▶ **Requirement 1**
Based on the article about the novel The Mostly True Adventures of Homer P. Figg, answer yes or no to each statement and quote the deciding words: (a) The novel was first published in 2009. (b) Harold P. Figg is Homer's younger brother. (c) Homer gets out of the root cellar by digging a tunnel.
▶ **Requirement 2**
Carry on the plot summary in the article about the novel The Mostly True Adventures of Homer P. Figg, starting after its last sentence.

▶ **Document section**
• • •

= The Mostly True Adventures of Homer P. Figg =

Book by Rodman Philbrick

First edition (publ. Blue Sky Press)

The Mostly True Adventures of Homer P. Figg is a historical novel by Rodman Philbrick, author of Freak the Mighty. Set during the American Civil War, it follows the adventures of a boy who is an inveterate teller of tall tales on his quest to find his older brother, a Union soldier. First published in 2009, it was named as a Newbery Honor Book in 2010. The Lexile Level of this book is 950L and the Accelerated Reader (AR) Level is 5.6. This book contains 192 pages.

==Plot summary==

This story is narrated by the story's main character, Homer P. Figg, an orphan in Maine living with his older brother, Harold P. Figg, under the cruel treatment of their mother's sister's husband, Squinton Leach. After Harold beats up Leach for abusing them once again, Leach and some other men draft Harold into the Union army illegally. Homer is thrown into a root cellar and subsequently escapes by digging a tunnel. He tries to escape on a horse at night, but is intercepted by two men named Stink and Smelt.

The duo force him to investigate a suspected underground railroad operator named Jebediah Brewster, a Quaker who owns a gemstone mine. Homer visits Brewster and is treated well by him, as he understands the situation Homer is in. Brewster advises him to tell the truth, but Homer lies instead. As a result, he is nearly killed but is saved by a fellow prisoner named Samuel Reed, whose life Homer had saved earlier.

Homer and Reed return to the Brewsters, and Reed leads the fugitive slaves back on their way to freedom. Mr. Brewster then assigns Homer to a young Methodist clergyman, Reverend Webster B. Willow, to act as his guardian. Unfortunately when they board a ship to find Homer's brother, Willow is seduced by a woman and scammed out of his money. Willow asks the steward to throw Homer into the cargo deck with the pigs.

• • •

(Stored records)
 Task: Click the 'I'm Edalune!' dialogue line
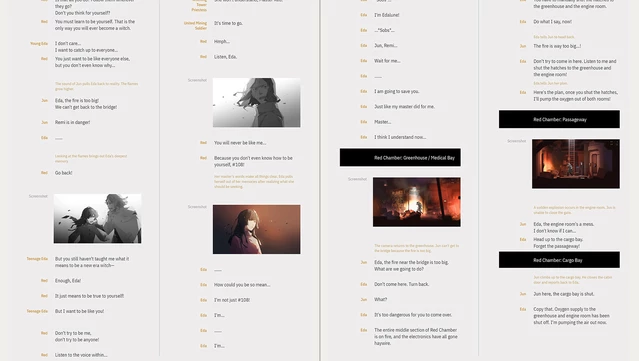[387, 15]
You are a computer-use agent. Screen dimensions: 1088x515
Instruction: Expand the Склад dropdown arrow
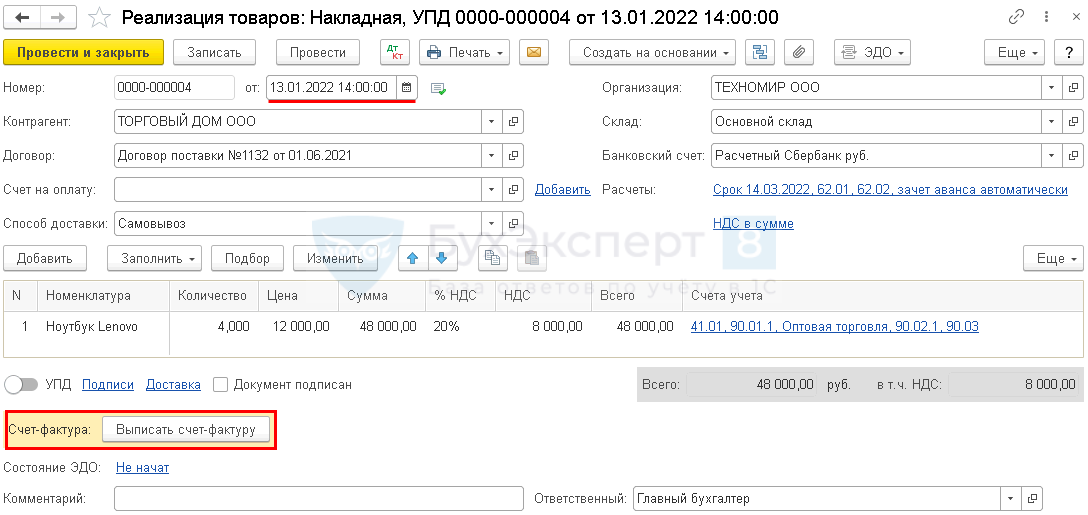pos(1051,122)
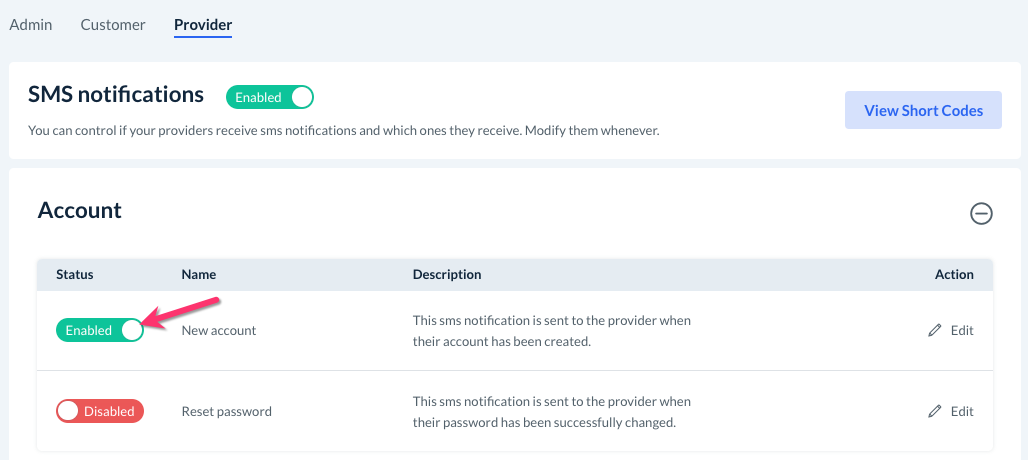Select the New account row name
1028x460 pixels.
(x=219, y=330)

• • •

▶ **Answer box 1**
(a) Yes: "First published in 2009"
(b) No: "living with his older brother, Harold P. Figg"
(c) Yes: "subsequently escapes by digging a tunnel"

▶ **Answer box 2**
Once the ship docks, Homer is tormented by the crowd as a “pig-boy” until a man named Professor Fleabottom rescues him. He invites Homer to join his medicine show as the amazing “Pig-Boy”. One night, Homer accidentally sees Fleabottom handing a leather satchel to a man on a black horse. They are running away from a colonel who sent a squad after them, who Fleabottom tried to bribe with silver coins. They continue running and come across a rogue balloon with a man inside yelling for help. Homer and another member of the show help, but are nearly killed when a group of Union soldiers and a captain come to arrest them for treason. During the encounter, Homer discovers Fleabottom is actually a Rebel spy by the name of Reginald Robertson Crockett.

Homer escapes in a balloon, avoiding arrest, but crash lands into Confederate territory and is thrown into custody. Homer escapes on the back of a stolen pony, riding right through the battle of Gettysburg, and makes it to Union territory. He meets Reverend Webster B. Willow, who saw Homer's brother and informs Homer that Harold isn't in the fighting yet and will presumably arrive tomorrow in the Maine regiment.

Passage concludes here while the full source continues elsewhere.